Biophysics and fragment-based drug discovery go together like Nutella and strawberries. Indeed, SAR by NMR ushered in the dawn of fragment-based methods two decades ago, and most fragment-based programs today make use of NMR, SPR, and/or ITC – not to mention X-ray crystallography. Interestingly, the same is not necessarily true for high-throughput screening (HTS) programs. In a recent paper in Drug Discovery Today, Rutger Folmer makes a strong case for engaging biophysics early and often in HTS. He bolsters his argument with more than 20 examples from internal programs at AstraZeneca.
The first descriptions of using NMR to profile HTS hits were not published until several years after SAR by NMR, but they were rather shocking, with up to 98% of hits failing to confirm. Nor is this merely a historical problem, as discussed here. Aggregators, redox cyclers, generically reactive covalent modifiers – all of these are problems not just in fragment screening but in HTS as well. Sometimes the most potent hits are artifacts, particularly for more difficult targets. The key to triaging out pathological actors is to assess binding and not rely solely on inhibition.
That means bringing biophysics into hit profiling at the earliest stages, before trying to optimize fruitless hits. As Rutger points out, it is often difficult to rally colleagues to look at less active molecules after they have wasted months pursuing more potent dead ends.
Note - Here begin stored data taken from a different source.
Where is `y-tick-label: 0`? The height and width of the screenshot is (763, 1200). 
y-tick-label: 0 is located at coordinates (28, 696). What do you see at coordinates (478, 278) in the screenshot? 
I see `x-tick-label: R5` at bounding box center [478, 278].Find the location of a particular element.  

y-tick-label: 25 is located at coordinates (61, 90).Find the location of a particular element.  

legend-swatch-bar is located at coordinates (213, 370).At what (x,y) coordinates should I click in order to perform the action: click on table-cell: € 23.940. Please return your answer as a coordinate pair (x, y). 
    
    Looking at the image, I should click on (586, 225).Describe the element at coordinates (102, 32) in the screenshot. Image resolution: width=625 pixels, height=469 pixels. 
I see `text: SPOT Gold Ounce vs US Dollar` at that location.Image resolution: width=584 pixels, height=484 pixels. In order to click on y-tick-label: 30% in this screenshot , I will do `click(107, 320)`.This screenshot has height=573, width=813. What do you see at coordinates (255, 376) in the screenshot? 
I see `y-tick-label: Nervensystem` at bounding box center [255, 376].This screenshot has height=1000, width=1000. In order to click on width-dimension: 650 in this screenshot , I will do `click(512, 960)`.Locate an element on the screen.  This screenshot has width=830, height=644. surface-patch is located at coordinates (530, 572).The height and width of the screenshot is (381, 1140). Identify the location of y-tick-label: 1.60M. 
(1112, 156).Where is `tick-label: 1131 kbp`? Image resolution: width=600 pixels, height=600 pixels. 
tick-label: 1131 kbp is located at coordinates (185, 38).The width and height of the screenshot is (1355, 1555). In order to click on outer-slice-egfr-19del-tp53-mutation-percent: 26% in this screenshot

And biophysics can make an impact even before running screens. Profiling published tool compounds or in-licensing opportunities with biophysical techniques can reveal unwelcome surprises. Testing the output of early HTS pre-screens (7000-10,000 compounds) before a full HTS (2 million compounds at AstraZeneca) can reveal whether an assay is particularly susceptible to false positives. In some cases this can result in reconfiguring the assay, for example by choosing a different detection technology or modifying the protein construct.